Thanks to the number of crowdfunding games people are still waiting for, and those whose post-funding development periods went off the rails (see Project Phoenix and Unsung Story for the biggest current examples), it’s been more difficult to get games funded on services like Kickstarter and IndieGoGo than before — especially for unproven entities. Take the campaign for the remake of System Shock I posted about last week, for instance. The original game was popular enough that I’m sure the project would have been funded within days of launching if things were healthy; but the aforementioned issues are partly to blame for why it took around a week to reach its initial goal. Though it’s not impossible, it will take some work on the part of the campaign coordinators to reach the $1.7 million stretch goal the developers and most fans really want to hit.
If bigger projects are having issues, it’s tough to imagine what’s occurring with the smaller ones. Case in point: Prey for the Gods.
If you’ve played Team Ico’s Shadow of the Colossus, there’s no way it won’t come to mind upon seeing the screenshots, videos, and animated GIFs on the crowdfunding page. Outside its locations being draped in wintry conditions, as opposed to its inspiration’s deserts and dunes, it looks eerily identical. This gets even more blatant upon reading the details, though it admittedly has some differences to distinguish it. The game is about a hero who arrives in a distant, decaying land that’s experiencing a perpetual winter, and has to discover the reason why it’s in this state. While trying to survive, he’ll (or she’ll?) have to deal with — you guessed it — toppling a number of gods that scour the land. Many, if not all, of them can be dealt with through climbing upon them to find vulnerable points on their bodies. It sounds a little too close for comfort.
Good thing its differences appear large enough to avoid anything as serious as a lawsuit. Survival is a big theme of the game, part of which will involve preventing the protagonist from getting too cold. The game will also have a day and night cycle, and though all the effects this will have on surviving haven’t been revealed, it tends to get colder at night. In addition to the colossal enemies that can be toppled, there will also be more grounded encounters which utilize the game’s close and long-range combat mechanics, including strategic dodging. In addition to SotC, the developers have also compared the project to DayZ, Deus Ex, and Bloodborne (a subtle way for them to avoid the cliché of calling their game Souls-like), whose inspirations they’re promising will be reflected in the final game.
This project sounds awfully ambitious, and beyond most indie efforts — including crowdfunded ones. Though it’s clear they’ve already done quite a bit of work on the main character’s animations, overall move set, and surrounding environments over the last year-and-a-half, it sounds like they’ll need more than $300,000 to make the game they really want to.
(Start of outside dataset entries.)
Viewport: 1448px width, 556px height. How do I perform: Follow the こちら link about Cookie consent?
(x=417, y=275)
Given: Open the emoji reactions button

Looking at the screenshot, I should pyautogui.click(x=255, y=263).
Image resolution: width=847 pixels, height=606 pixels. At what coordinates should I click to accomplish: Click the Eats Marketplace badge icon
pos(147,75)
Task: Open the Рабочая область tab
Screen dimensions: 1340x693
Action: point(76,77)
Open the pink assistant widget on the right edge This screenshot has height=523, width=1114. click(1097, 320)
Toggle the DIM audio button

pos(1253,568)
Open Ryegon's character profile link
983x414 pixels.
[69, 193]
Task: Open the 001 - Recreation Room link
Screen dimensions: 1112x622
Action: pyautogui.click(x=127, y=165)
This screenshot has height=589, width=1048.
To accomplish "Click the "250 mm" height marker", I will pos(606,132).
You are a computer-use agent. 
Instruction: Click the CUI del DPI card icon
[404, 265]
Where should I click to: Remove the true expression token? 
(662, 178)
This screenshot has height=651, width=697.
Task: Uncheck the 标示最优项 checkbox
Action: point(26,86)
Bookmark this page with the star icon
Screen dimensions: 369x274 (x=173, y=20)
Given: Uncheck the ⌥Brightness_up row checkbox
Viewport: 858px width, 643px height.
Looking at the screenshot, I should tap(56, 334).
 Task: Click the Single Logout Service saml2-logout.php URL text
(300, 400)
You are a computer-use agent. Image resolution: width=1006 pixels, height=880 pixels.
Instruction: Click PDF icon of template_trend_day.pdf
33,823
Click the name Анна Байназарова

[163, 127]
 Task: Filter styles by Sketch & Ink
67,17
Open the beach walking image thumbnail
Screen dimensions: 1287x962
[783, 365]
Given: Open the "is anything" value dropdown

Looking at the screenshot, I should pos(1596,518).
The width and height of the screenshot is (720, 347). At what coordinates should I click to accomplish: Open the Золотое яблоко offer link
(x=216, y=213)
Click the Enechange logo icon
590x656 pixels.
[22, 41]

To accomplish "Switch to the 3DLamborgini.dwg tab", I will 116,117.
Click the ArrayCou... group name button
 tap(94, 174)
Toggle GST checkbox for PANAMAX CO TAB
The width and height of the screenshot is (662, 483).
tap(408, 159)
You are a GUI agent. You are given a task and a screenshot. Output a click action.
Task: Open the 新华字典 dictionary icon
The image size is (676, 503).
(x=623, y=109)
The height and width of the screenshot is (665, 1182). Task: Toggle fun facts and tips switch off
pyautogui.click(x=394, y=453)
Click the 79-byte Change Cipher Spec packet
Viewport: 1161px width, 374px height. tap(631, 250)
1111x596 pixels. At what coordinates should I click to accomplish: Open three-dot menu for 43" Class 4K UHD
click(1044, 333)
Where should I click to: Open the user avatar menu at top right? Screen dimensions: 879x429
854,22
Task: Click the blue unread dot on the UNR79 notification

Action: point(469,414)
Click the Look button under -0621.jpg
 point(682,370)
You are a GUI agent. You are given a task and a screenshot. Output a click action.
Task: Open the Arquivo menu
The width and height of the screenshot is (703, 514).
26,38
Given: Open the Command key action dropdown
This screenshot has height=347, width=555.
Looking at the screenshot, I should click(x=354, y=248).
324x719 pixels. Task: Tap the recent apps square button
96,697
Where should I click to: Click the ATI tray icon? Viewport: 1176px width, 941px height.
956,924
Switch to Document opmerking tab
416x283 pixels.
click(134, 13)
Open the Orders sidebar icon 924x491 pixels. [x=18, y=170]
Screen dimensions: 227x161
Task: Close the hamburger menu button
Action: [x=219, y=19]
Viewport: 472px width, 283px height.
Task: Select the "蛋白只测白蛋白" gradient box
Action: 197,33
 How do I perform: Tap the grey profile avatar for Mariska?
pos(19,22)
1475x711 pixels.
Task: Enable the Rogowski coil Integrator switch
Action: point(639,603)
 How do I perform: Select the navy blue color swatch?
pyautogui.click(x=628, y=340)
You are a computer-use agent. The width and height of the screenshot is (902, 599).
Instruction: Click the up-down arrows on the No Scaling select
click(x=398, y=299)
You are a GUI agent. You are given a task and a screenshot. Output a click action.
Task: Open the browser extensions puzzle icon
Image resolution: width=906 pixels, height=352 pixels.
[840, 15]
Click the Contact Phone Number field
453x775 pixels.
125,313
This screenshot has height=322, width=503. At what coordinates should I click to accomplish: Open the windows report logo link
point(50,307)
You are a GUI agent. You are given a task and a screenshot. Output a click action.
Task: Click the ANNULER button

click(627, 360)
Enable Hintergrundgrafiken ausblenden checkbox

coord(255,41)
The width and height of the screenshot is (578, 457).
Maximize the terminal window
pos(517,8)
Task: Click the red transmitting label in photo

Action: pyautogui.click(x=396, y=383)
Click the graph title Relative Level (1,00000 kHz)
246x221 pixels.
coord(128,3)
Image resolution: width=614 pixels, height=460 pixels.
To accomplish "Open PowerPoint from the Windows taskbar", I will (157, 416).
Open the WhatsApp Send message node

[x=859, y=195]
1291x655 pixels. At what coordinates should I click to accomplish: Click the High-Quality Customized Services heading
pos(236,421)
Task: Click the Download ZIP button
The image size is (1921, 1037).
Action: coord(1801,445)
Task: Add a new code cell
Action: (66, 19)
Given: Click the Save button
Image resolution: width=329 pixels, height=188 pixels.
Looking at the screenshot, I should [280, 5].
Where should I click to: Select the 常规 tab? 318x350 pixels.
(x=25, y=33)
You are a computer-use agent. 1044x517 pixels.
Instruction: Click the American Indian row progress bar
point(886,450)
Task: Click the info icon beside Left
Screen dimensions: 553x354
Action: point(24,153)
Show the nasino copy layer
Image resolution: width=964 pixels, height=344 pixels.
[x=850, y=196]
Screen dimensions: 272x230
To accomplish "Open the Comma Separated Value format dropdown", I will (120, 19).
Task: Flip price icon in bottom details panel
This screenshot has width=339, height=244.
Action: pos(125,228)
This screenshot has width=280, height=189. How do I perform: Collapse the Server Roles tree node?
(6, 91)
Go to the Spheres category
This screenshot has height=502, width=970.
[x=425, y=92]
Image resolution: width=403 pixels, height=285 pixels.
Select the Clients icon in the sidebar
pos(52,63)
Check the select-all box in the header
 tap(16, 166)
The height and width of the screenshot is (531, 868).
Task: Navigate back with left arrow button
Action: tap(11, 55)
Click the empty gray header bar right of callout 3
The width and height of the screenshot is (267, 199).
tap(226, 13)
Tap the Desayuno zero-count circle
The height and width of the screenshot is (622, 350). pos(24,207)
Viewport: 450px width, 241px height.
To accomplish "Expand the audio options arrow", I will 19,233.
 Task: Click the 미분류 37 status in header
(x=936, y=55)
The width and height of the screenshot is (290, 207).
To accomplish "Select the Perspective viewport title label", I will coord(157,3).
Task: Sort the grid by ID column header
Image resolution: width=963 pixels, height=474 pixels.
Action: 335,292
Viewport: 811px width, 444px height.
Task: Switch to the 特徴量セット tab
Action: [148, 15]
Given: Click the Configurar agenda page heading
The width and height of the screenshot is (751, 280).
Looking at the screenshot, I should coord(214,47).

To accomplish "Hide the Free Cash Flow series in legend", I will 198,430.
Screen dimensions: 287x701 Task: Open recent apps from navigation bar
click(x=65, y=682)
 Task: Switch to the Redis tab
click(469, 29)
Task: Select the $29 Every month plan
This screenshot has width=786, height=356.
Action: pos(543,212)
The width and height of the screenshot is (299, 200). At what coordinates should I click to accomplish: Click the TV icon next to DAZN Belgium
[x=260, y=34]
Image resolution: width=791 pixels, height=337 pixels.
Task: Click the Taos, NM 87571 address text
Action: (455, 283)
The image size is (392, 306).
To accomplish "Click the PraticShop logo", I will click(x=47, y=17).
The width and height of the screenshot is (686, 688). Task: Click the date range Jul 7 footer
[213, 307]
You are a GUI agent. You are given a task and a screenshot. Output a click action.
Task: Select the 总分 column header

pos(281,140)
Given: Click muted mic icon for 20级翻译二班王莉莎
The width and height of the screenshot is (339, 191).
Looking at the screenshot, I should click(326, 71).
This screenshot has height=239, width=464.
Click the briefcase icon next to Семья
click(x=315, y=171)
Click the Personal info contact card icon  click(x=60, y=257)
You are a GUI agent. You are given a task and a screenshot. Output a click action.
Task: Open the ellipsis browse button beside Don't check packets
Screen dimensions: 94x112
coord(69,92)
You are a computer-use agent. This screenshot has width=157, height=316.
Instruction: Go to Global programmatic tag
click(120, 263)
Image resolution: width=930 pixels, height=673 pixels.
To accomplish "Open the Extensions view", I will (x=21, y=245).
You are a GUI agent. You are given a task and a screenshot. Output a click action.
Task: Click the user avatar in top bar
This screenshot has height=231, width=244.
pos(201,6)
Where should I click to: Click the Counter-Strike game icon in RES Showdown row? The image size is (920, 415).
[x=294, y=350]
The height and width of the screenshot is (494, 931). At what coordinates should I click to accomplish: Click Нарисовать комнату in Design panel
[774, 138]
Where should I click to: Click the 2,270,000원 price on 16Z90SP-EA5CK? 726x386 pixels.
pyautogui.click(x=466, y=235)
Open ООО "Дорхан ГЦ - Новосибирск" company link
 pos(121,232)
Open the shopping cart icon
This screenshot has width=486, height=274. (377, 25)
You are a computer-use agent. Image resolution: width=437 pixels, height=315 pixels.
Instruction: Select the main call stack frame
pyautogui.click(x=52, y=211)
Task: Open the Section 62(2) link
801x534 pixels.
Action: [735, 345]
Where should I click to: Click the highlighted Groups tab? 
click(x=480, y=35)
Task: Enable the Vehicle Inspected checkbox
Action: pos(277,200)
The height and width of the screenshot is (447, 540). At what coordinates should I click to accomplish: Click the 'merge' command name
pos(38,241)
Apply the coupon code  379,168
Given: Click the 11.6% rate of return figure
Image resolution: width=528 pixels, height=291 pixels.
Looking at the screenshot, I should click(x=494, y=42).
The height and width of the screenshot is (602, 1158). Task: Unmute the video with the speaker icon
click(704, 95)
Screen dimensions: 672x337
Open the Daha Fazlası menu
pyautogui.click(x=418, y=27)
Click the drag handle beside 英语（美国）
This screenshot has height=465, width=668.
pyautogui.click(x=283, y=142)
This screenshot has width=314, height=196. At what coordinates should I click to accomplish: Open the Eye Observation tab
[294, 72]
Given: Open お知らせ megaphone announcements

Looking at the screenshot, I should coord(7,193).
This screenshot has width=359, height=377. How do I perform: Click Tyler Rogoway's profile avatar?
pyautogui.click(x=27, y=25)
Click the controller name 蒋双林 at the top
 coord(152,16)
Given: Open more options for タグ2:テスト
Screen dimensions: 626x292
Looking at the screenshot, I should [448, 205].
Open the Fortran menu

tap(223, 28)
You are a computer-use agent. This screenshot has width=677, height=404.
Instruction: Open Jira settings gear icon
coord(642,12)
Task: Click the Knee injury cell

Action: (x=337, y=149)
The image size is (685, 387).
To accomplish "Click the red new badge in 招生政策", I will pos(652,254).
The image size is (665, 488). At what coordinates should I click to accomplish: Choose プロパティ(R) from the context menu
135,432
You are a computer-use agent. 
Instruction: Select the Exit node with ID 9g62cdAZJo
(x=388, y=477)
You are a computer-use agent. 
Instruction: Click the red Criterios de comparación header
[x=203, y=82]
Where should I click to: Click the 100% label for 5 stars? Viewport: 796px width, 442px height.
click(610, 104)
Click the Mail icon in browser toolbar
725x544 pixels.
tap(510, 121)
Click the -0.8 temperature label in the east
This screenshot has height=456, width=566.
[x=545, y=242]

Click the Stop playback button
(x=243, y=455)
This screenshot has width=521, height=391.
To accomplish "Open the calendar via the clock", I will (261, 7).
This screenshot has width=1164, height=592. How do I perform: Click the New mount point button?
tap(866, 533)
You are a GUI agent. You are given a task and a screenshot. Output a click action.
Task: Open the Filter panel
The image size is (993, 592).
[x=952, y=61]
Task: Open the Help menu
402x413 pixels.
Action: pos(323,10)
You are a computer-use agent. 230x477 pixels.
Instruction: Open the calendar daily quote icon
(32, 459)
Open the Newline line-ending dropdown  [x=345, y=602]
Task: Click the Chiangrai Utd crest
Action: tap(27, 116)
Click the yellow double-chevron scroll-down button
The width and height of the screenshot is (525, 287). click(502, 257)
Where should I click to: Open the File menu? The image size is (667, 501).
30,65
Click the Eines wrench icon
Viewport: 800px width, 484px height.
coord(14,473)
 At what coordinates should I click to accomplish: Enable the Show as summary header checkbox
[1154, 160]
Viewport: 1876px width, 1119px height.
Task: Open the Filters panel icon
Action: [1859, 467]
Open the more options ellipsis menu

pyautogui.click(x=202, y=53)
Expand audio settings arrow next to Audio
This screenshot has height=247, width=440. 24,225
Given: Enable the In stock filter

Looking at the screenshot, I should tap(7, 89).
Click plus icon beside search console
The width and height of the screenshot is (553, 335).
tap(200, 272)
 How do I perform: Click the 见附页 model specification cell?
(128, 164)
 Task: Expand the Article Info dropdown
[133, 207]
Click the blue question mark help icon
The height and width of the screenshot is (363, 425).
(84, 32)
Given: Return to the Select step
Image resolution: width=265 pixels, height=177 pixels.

At the initial goal’s total, they’ll have the opportunity to create a game with five large bosses who have a variety of attack patterns, and more maneuvers for the protagonist; but as always, they can add more features if some stretch goals are reached.
By reaching some lower stretch goals, the developers can add additional animations, weapons, expanded environments, and an orchestral score, all of which will come with the shipped game. Beyond that are goals for PS4 and XB1 versions, more bosses, battle arenas, and a survivor mode, all of which are features that will come after the initial PC release. It’s good that they’re not being overly ambitious enough to promise too much content at launch, though this won’t prevent unforeseen delays.
Considering the developers don’t have much of a pedigree, I’m hoping delays are the only issue this project could potentially run into. While it would be bad enough if the developers were keeping the budget so low that they might have to go on an all-ramen diet, I’d hate to see them overestimate the scope here. That No Matter Studios isn’t a known entity is a slight cause for concern, and the development team leaders having a combined 30+ years of experience doesn’t say anything significant. I’d like to expect the best from this project despite my skepticism, but always be careful of who you’re pledging money to.
I’m far from the only one who’s hesitant to recommend this without reservations, so I’m hoping they do something to dilute that skepticism during the remaining weeks left in the campaign. That only $15 needs to be pledged to obtain a digital copy will help, but with further confidence, some people will want to increase the amount they invest. At its current funding pace, it will likely reach its initial goal and a few stretch goals. But unless its word of mouth is incredibly good, don’t expect it to venture too far over, say, $400,000. I wish the developers the best, but it will be tough for them to erase people’s doubts for this campaign, and the ominous shadow cast over crowdfunding. If everything goes according to plan, they’re hoping to release Prey for the Gods in December 2017.